Mais, tout en rendant justice au coup d’œil de l’auteur dans le cas que nous venons d’examiner, il est impossible de ne pas signaler que, même en cette circonstance, il produit à l’appui de sa thèse des arguments qui frappent par leur étrangeté et dénotent le dilettantisme le plus complet à propos de la guerre : « Et pourquoi l’a-t-on défendue (la redoute de Chévardino) le 24[1] jusque dans la nuit ? Pourquoi y a-t-on dépensé tant d’efforts et perdu 6,000 hommes ? Pour observer l’ennemi, il eût suffi d’une patrouille de cosaques. » Voilà un raisonnement qui montre absolument le danger qu’il y a à nier la théorie de la guerre sans savoir seulement en quoi elle consiste. Pour les dilettantes, une armée de 100,000 hommes n’est pas un gros animal qui s’étale sur des dizaines de kilomètres ; ils ont l’air de s’imaginer qu’on puisse la tenir concentrée sur un seul point. La théorie de la guerre, si limité que soit le champ de ses investigations, leur ferait comprendre pourtant qu’une armée de 100,000 hommes se couvre avec un rideau dont une patrouille de cosaques ne pourrait guère que trouer une maille ; qu’elle détache souvent, rien que pour donner le change, des dizaines de mille hommes ; que tout cela se répand sur des distances tellement étendues qu’il est absolument impossible de constater par la vue le nombre des troupes qu’on a en face de soi et qu’on en est réduit à présumer des forces de l’adversaire seulement par le degré de résistance qu’éprouvent les avant-postes.

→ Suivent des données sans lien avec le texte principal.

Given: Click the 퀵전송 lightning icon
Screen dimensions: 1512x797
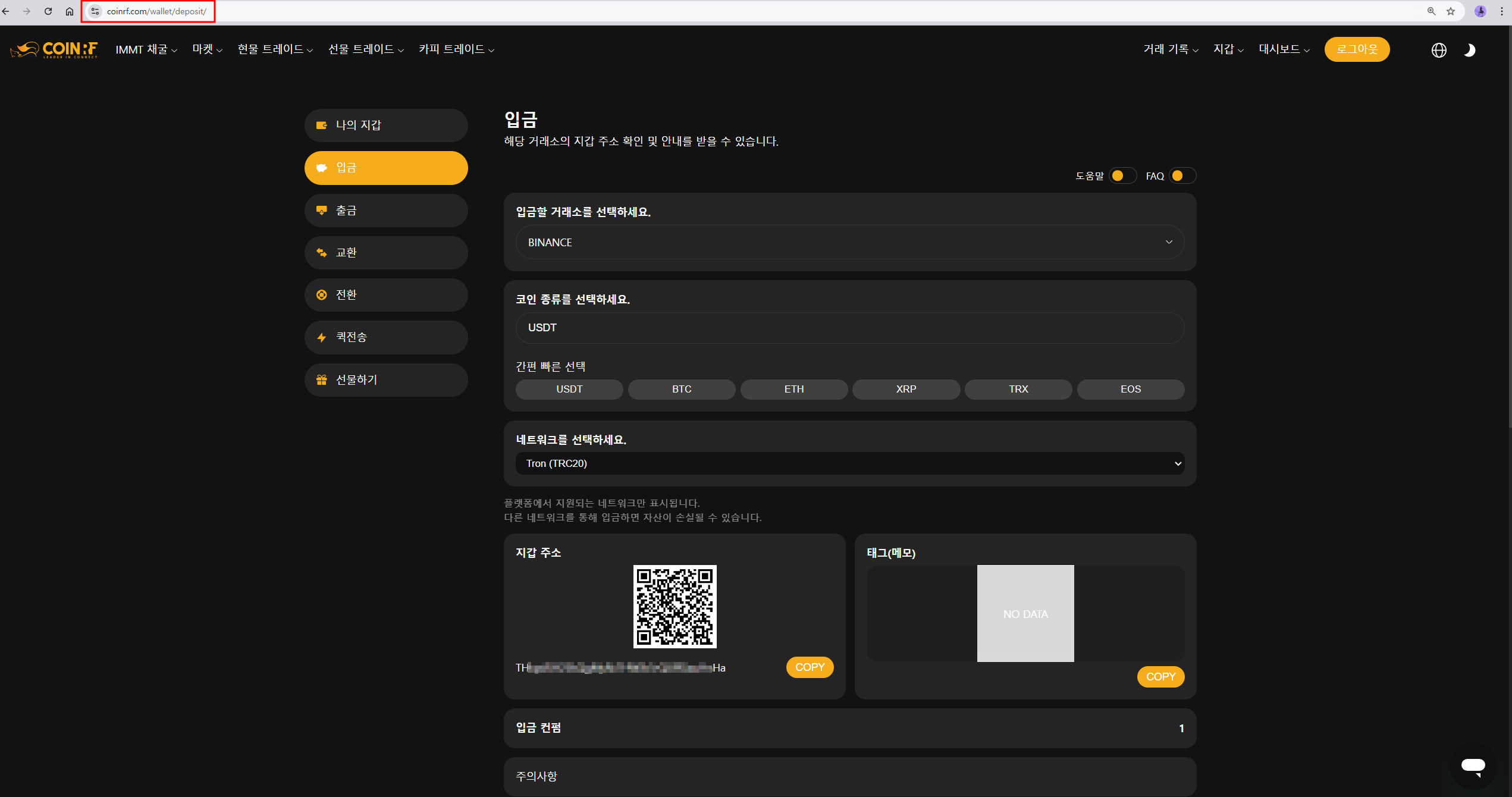Looking at the screenshot, I should 321,337.
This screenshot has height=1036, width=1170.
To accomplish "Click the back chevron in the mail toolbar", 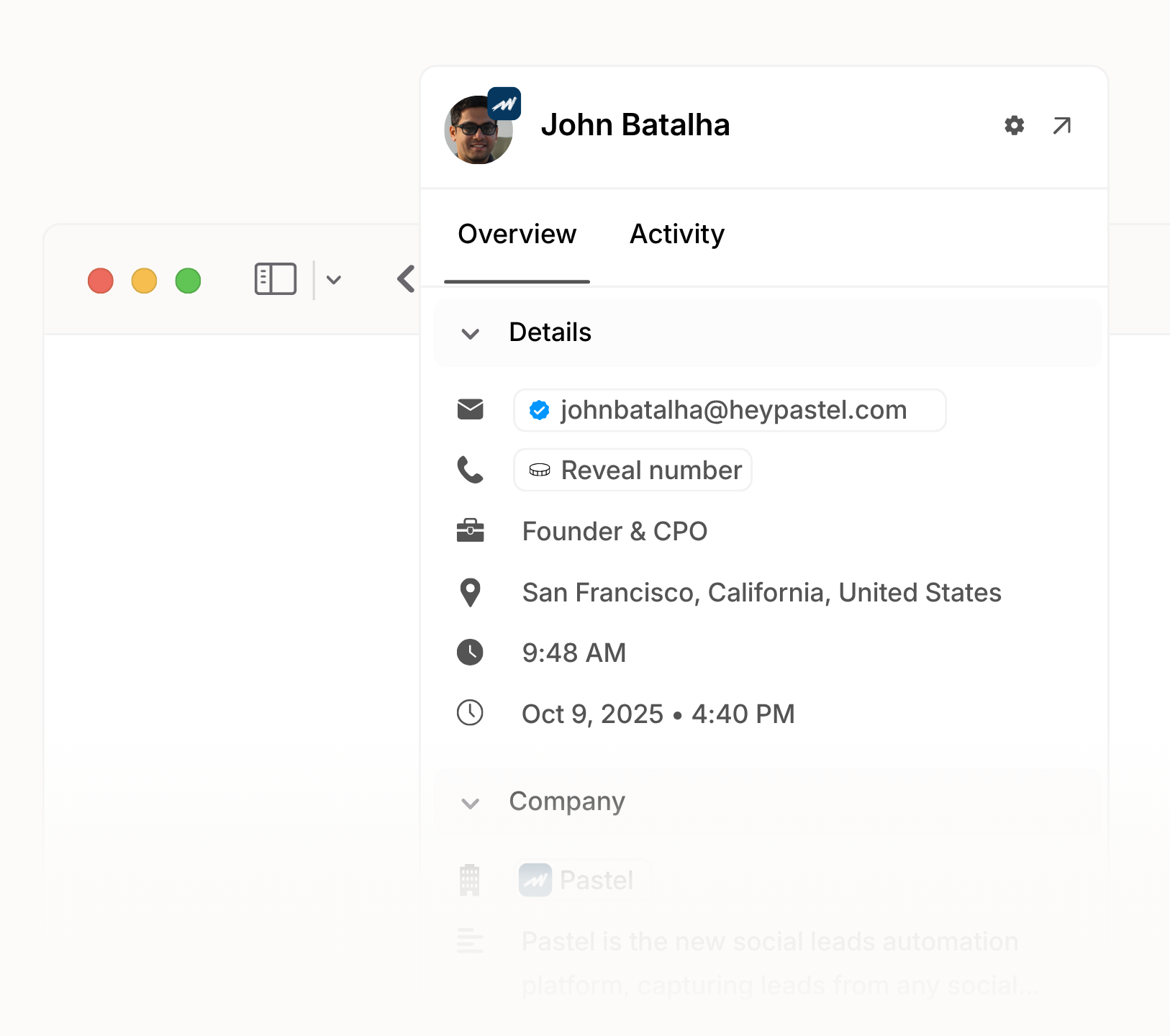I will 405,279.
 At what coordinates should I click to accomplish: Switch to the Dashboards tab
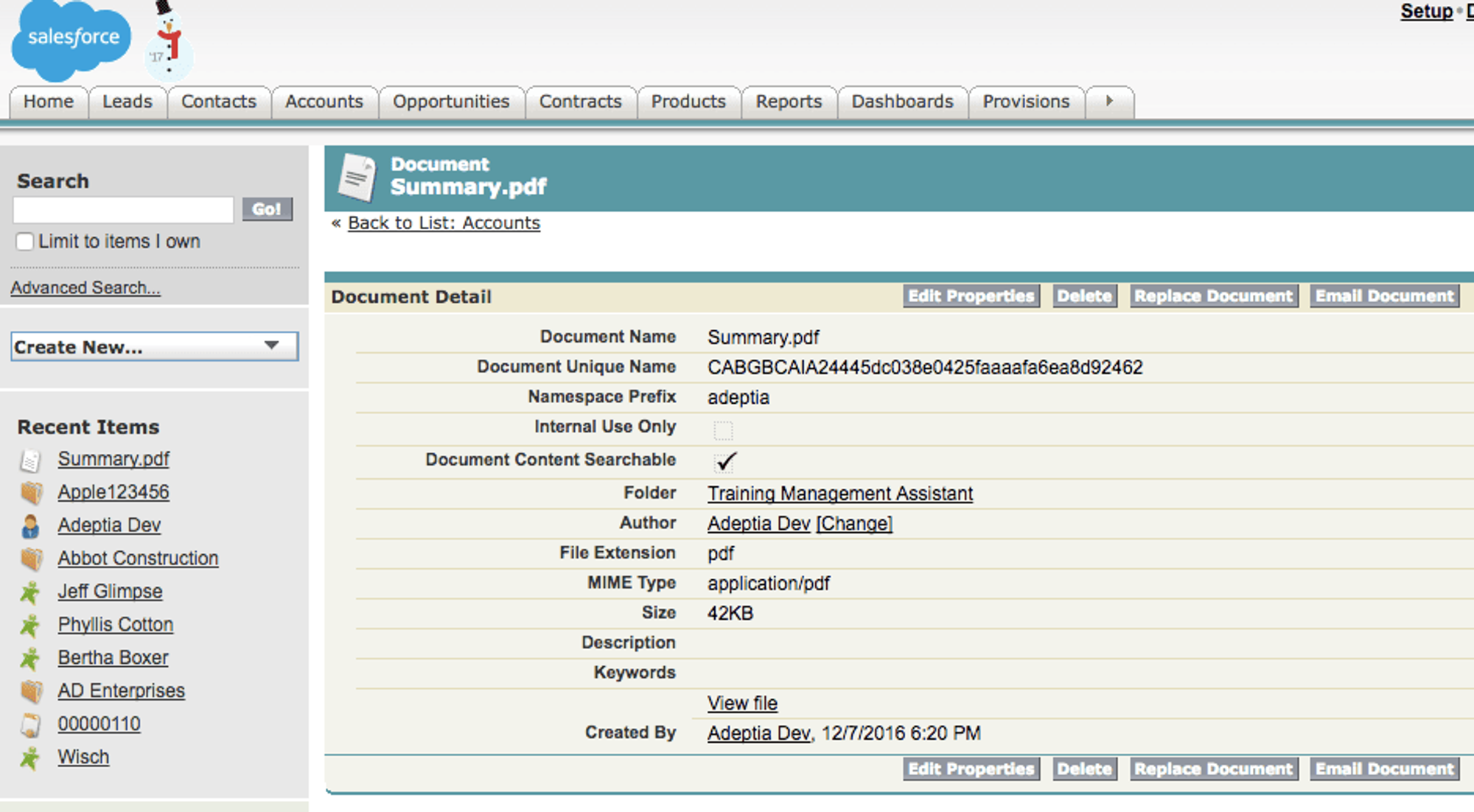pos(902,102)
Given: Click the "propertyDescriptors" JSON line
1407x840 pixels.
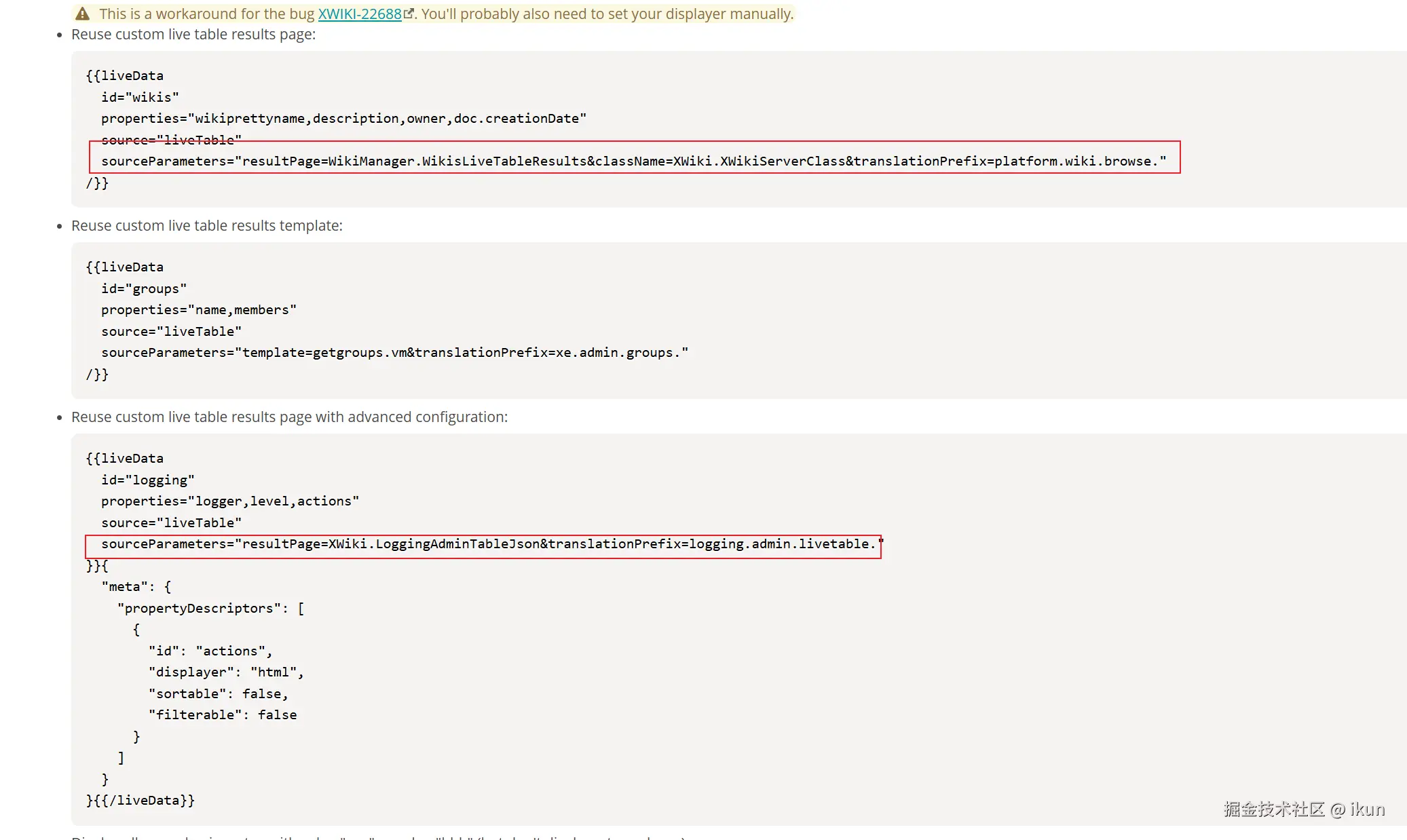Looking at the screenshot, I should click(210, 609).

Nous ne nous arrêterons pas sur les scènes de combat de la bataille de Borodino, car nous avons déjà exprimé notre opinion sur le talent magistral de l’auteur pour représenter des tableaux semblables, et nous passons immédiatement aux conceptions théoriques auxquelles il se livre à propos de cette bataille.

Celles-ci sont tellement étranges qu’on ne peut qu’être involontairement frappé d’étonnement en voyant un seul et même homme

  1. Date russe.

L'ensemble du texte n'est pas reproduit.